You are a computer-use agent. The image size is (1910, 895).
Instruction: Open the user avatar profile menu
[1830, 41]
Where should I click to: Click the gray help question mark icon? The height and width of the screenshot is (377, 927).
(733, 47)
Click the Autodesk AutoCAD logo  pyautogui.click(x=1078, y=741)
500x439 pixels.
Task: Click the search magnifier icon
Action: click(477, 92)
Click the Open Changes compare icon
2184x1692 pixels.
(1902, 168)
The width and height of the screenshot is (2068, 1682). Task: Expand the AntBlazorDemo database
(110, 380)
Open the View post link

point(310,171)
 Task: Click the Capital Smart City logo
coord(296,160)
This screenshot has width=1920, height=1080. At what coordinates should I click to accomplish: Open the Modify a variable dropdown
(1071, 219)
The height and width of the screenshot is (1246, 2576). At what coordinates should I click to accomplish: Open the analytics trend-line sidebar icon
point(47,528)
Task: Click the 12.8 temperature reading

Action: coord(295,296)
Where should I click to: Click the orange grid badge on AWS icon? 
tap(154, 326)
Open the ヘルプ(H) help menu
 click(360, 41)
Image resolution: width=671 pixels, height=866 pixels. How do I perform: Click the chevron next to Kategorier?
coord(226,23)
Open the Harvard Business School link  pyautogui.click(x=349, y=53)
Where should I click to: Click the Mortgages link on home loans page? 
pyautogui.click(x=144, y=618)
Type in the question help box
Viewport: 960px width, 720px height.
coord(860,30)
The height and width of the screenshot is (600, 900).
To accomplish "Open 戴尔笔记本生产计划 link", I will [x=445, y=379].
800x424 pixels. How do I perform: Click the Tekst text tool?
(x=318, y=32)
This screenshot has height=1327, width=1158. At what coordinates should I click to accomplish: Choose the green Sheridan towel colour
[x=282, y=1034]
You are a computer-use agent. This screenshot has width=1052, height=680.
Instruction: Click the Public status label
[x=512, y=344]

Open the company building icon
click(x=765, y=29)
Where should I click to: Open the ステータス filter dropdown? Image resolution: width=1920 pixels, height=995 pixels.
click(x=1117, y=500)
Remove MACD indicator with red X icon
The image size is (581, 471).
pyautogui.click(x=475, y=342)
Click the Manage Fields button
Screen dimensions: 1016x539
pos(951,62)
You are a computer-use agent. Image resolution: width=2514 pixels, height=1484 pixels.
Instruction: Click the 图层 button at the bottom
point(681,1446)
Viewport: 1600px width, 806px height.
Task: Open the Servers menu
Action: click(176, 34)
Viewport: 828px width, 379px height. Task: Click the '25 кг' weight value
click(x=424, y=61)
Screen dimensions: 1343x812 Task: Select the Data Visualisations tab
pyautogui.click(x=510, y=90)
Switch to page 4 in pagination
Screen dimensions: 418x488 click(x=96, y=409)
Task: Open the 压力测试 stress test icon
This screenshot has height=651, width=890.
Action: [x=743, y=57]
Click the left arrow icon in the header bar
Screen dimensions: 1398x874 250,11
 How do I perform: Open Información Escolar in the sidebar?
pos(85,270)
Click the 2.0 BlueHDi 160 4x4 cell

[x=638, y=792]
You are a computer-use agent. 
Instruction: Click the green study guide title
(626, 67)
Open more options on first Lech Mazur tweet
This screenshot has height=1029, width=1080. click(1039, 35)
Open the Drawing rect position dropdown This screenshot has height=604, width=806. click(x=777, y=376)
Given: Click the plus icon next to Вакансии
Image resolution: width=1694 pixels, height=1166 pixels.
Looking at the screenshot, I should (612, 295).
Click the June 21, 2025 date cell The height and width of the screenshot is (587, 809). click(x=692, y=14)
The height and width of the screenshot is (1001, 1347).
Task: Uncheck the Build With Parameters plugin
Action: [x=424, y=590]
★ ★ ★ ★ ★
Duplicate the entries from the line with "Open the company building icon" up to and including the line with "pos(951,62)".

*Finished task:*
Open the company building icon
click(x=765, y=29)
Where should I click to: Open the ステータス filter dropdown? Image resolution: width=1920 pixels, height=995 pixels.
click(x=1117, y=500)
Remove MACD indicator with red X icon
The image size is (581, 471).
pyautogui.click(x=475, y=342)
Click the Manage Fields button
Screen dimensions: 1016x539
pos(951,62)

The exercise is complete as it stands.